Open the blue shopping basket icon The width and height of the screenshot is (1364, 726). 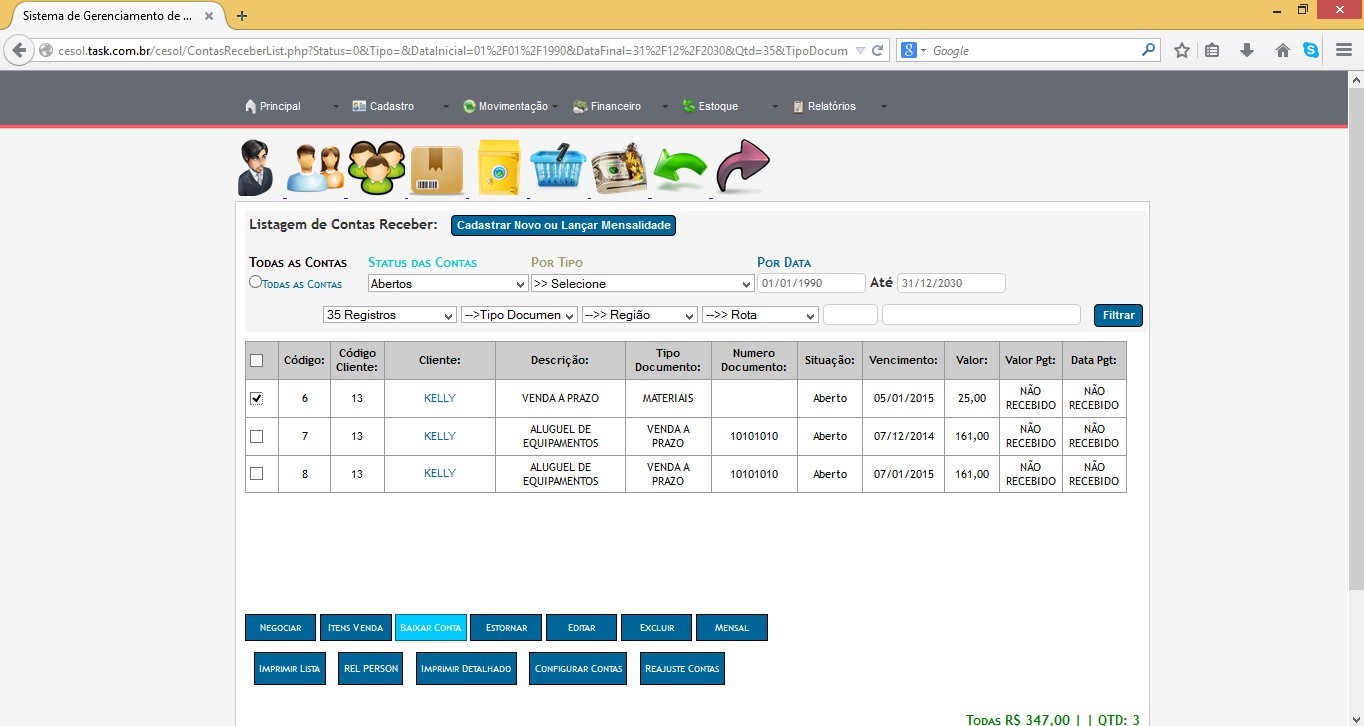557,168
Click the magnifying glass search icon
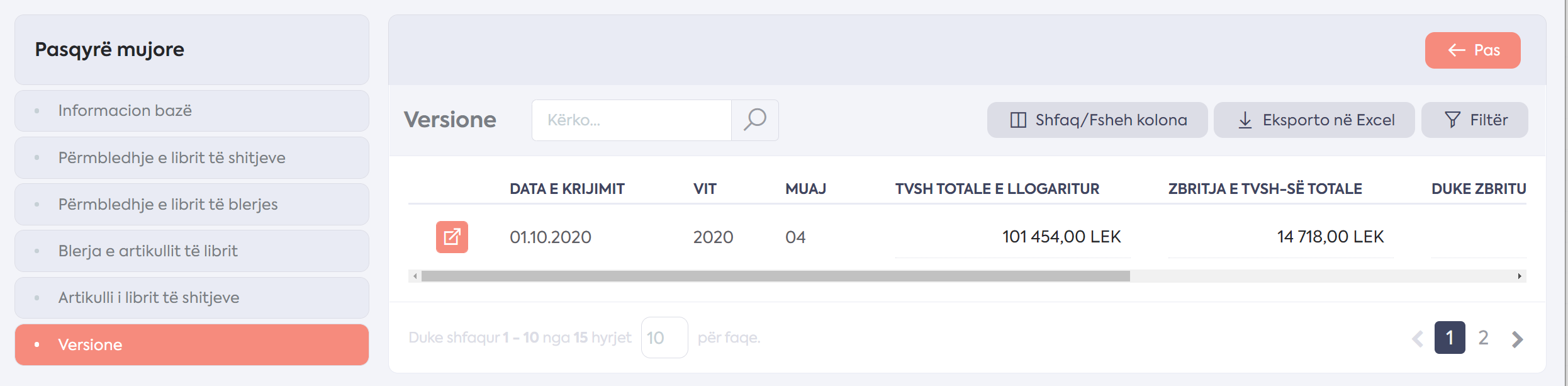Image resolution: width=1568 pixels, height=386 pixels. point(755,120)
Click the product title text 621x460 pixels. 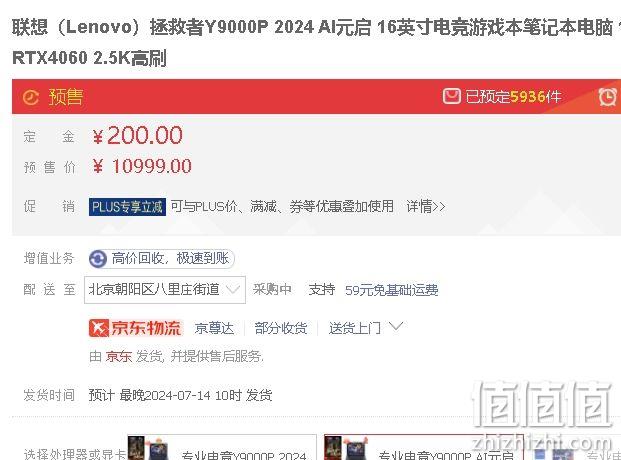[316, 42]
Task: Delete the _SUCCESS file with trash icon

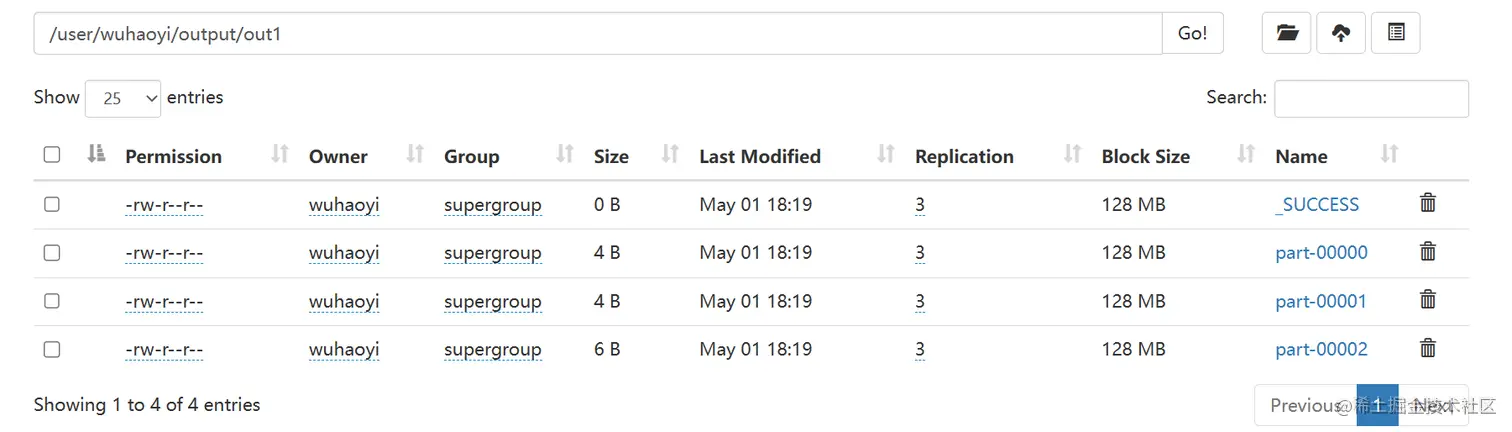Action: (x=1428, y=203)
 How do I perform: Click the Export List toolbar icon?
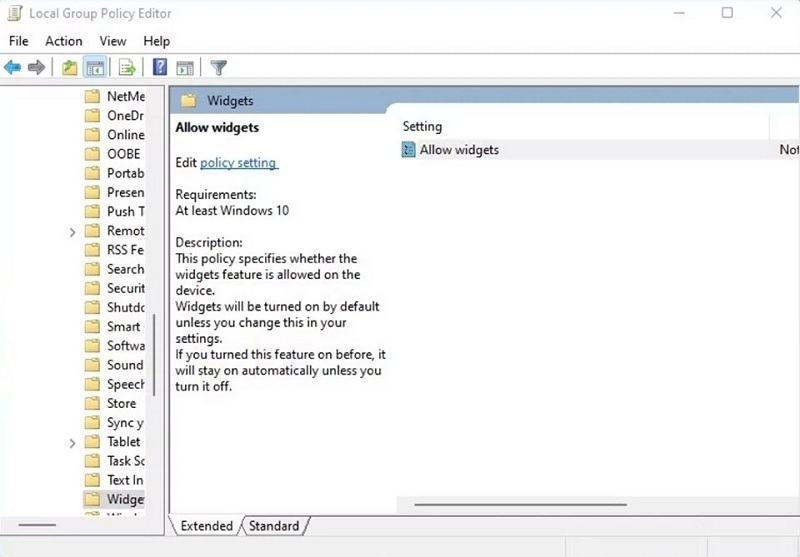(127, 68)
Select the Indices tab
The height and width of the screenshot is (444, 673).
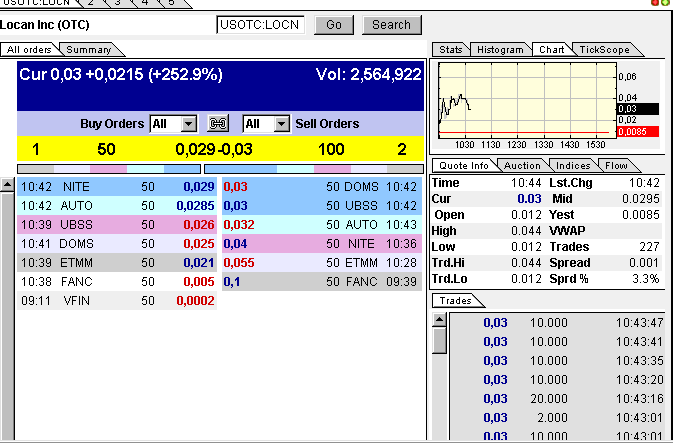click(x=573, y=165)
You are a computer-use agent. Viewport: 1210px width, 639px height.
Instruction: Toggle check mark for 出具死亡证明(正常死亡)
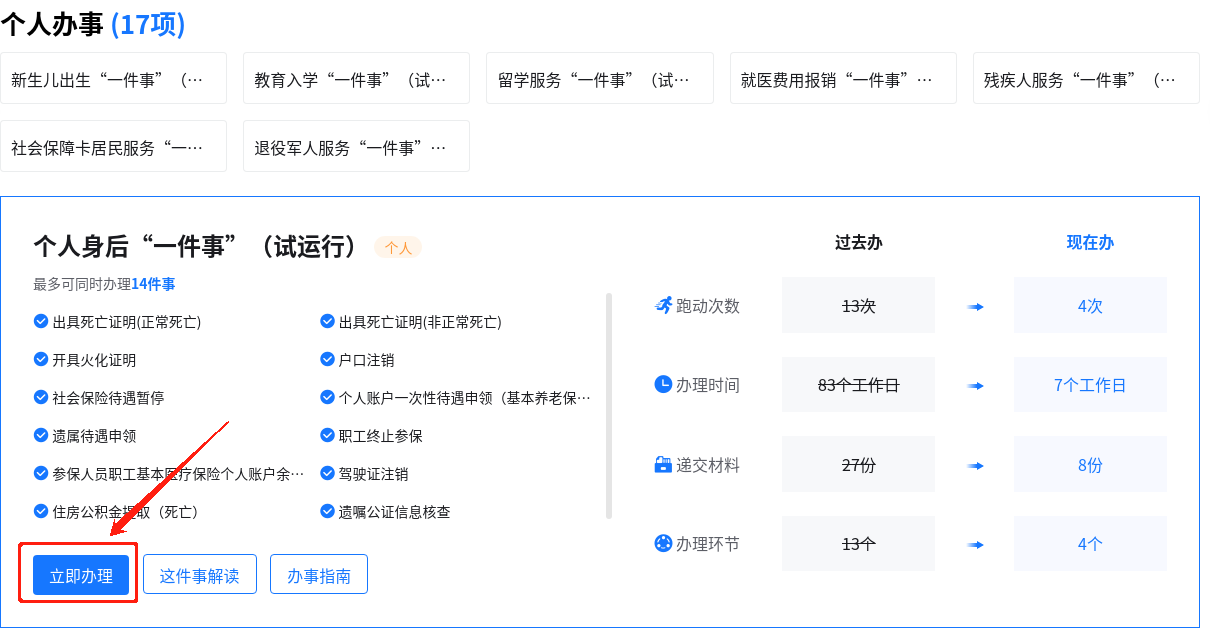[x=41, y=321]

========

== TASK PROMPT ==
Go to the line containing "The height and", then write out word for word every line from there to the end of the listing. Keep both end lines and drop the pictures.

== ANSWER FOR THIS EXERCISE ==
The height and width of the screenshot is (444, 673).
click(x=573, y=165)
You are a computer-use agent. Viewport: 1210px width, 639px height.
Instruction: Toggle check mark for 出具死亡证明(正常死亡)
[x=41, y=321]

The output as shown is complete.